I have yet to comment on the first qualifier in this full title for Jesus from 2 Corinthians 8:9: “our.” It is first person plural and possessive. The Lord Jesus Christ belongs to the church that he founded and for which he died. He is “our Lord Jesus Christ.” He is the King over his kingdom. He is the Elder Brother in his global family. But implied in that first person plural are many first person singulars. So, the question for us this Christmas Day, this Feast of the Nativity, is simply this: Is he my Lord Jesus Christ? Is this God-Man Messiah mine? Will my heart prepare him room this and every day?

Doctrine as a Little Cup

This Advent, I’ve been reading Contra Nestorianos et Eutychianos by Leontius of Byzantium (485-543). Leontius was a sixth century theologian, who was instrumental in the development of the doctrine of the incarnation, especially in the controversies that led to the Fifth Ecumenical Council, the Second Council of Constantinople (553). As its title suggests, this book tackles the opposite errors of Nestorianism (which split Christ into two persons) and Eutychianism (which merged the two natures of Christ into one). Leontius argues that these two heresies are actually opposite forms of the same error: docetism (from dokeo, to seem or appear). In Nestorianism, Christ only seems to be divine, while in Eutychianism, he only seems to be human. In place of these errors, Leontius defends the Chalcedonian doctrine of Christ: Christ is one person (indeed, a divine person, one of the Holy Trinity) with two natures: the nature of God and the discrete human nature that he assumes and personalizes (enhypostasis) in the incarnation. These two natures are united in the one person of the Son and yet they retain their distinct properties.

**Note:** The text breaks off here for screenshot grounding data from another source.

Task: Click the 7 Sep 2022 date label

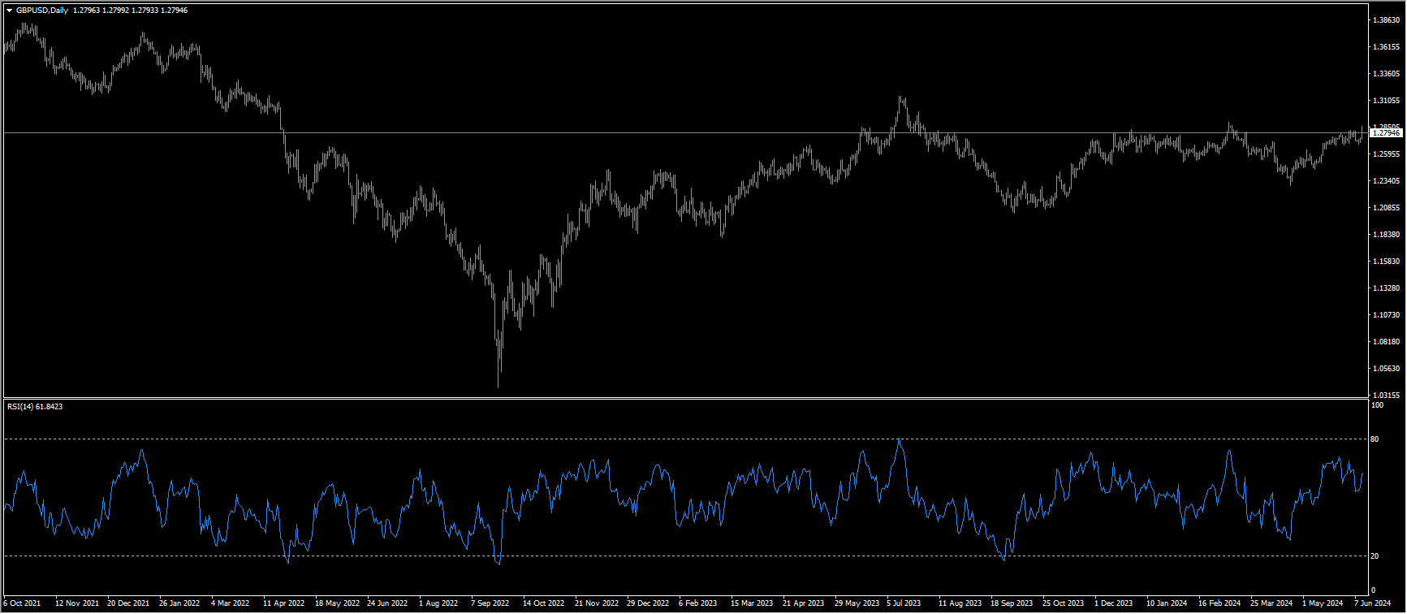Action: click(x=490, y=604)
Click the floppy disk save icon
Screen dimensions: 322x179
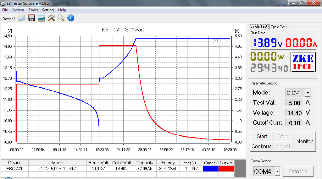[31, 18]
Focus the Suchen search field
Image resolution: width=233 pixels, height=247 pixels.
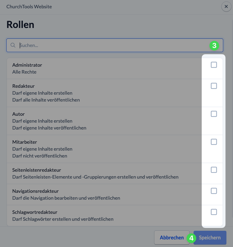point(111,45)
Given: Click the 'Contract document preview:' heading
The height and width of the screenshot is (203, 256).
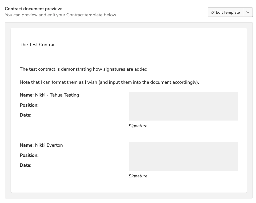Looking at the screenshot, I should click(x=34, y=9).
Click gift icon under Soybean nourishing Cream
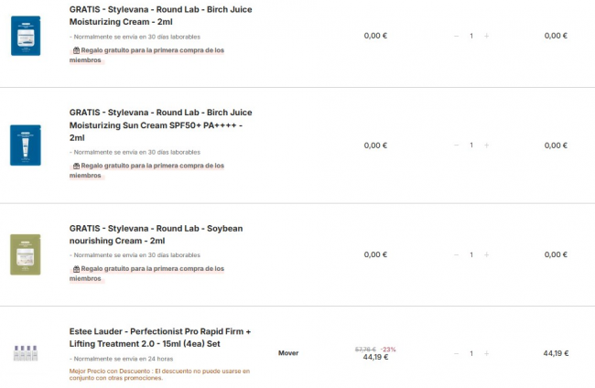Screen dimensions: 595x388 pyautogui.click(x=76, y=270)
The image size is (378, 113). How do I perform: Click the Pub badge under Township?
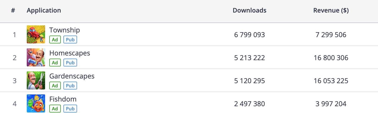tap(70, 40)
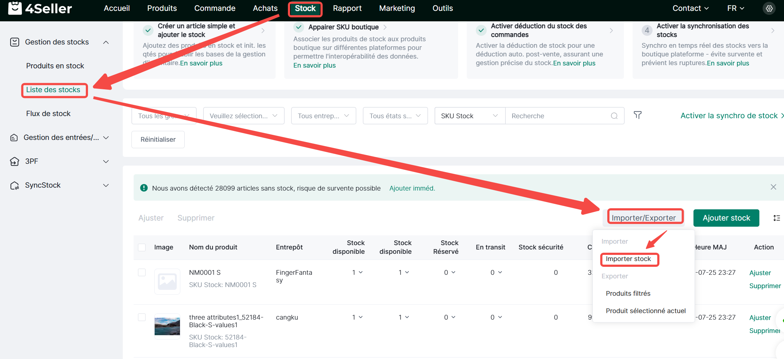784x359 pixels.
Task: Dismiss the no-stock warning banner
Action: pyautogui.click(x=773, y=187)
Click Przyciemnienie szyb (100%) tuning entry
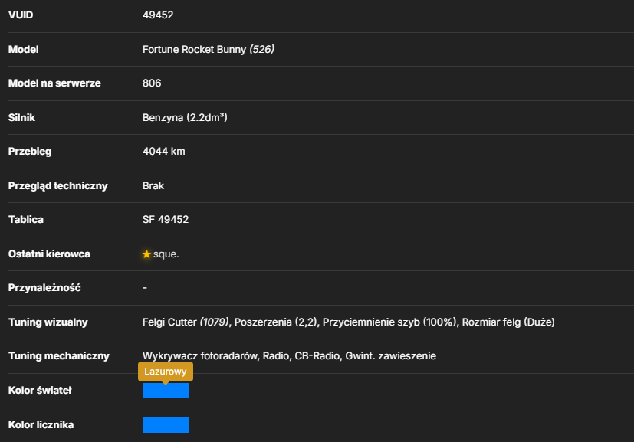This screenshot has width=634, height=442. pyautogui.click(x=389, y=322)
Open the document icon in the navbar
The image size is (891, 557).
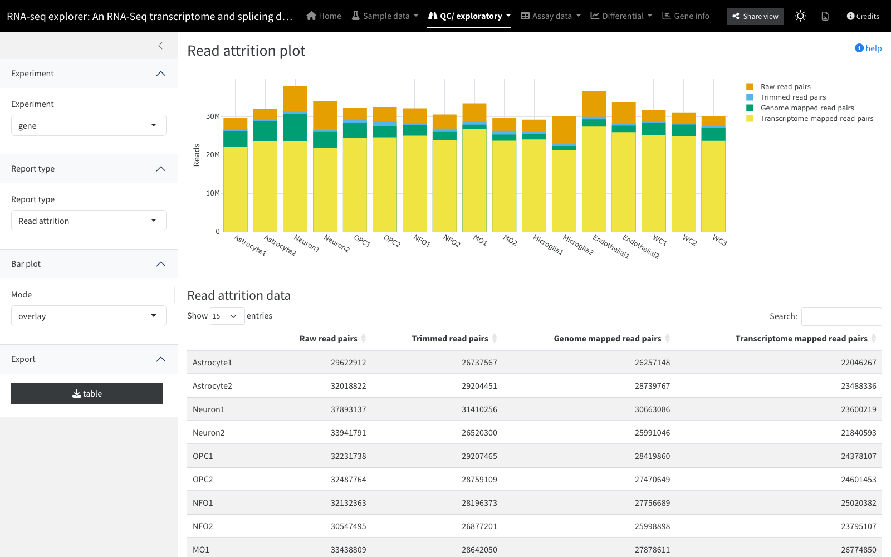point(825,16)
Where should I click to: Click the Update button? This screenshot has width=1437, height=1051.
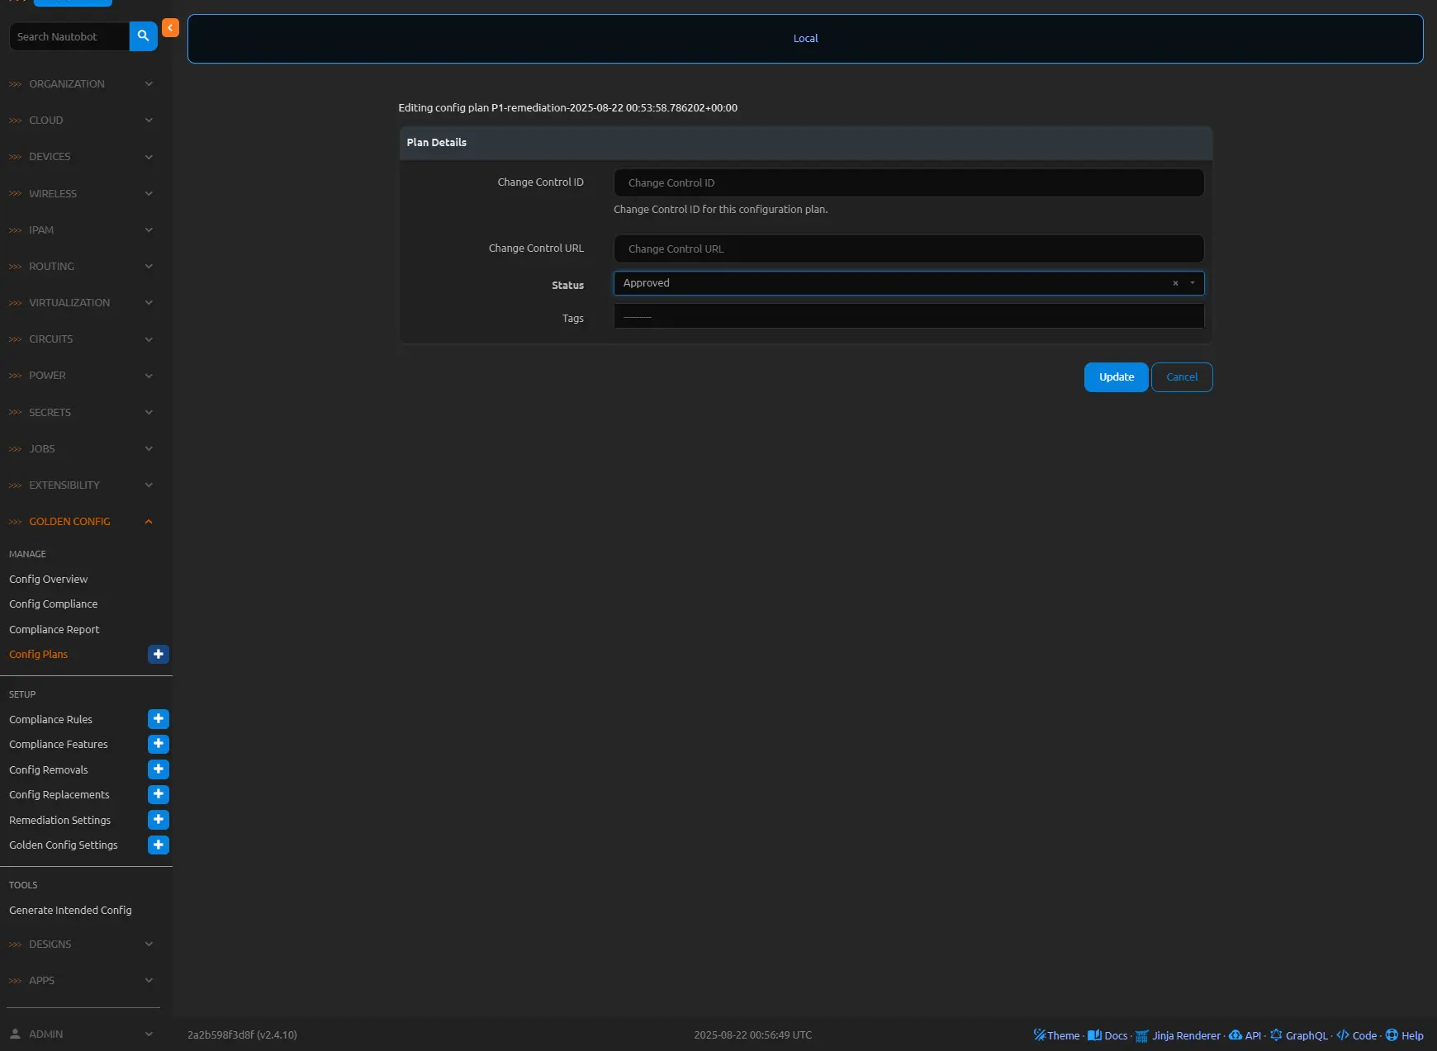(x=1116, y=377)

One of the ways that Leontius seeks to explain this doctrine is by appeal to the unity of two distinct substances in an ordinary human person: body and soul. Leontius acknowledges, however, that this analogy isn’t perfect. After spending several pages exploring the analogy and its usefulness and limitations, he argues that all analogies simply give us “faint impressions of the truth that is above all examples.” He says his aim is “giving drink to all lovers of truth in a small container.” That, I think, is an beautiful description of all doctrinal apparatuses, terminologies, and analogies: they simply give us a little cup to hold what is ultimately uncontainable: the transcendent truth of the mystery of Christ.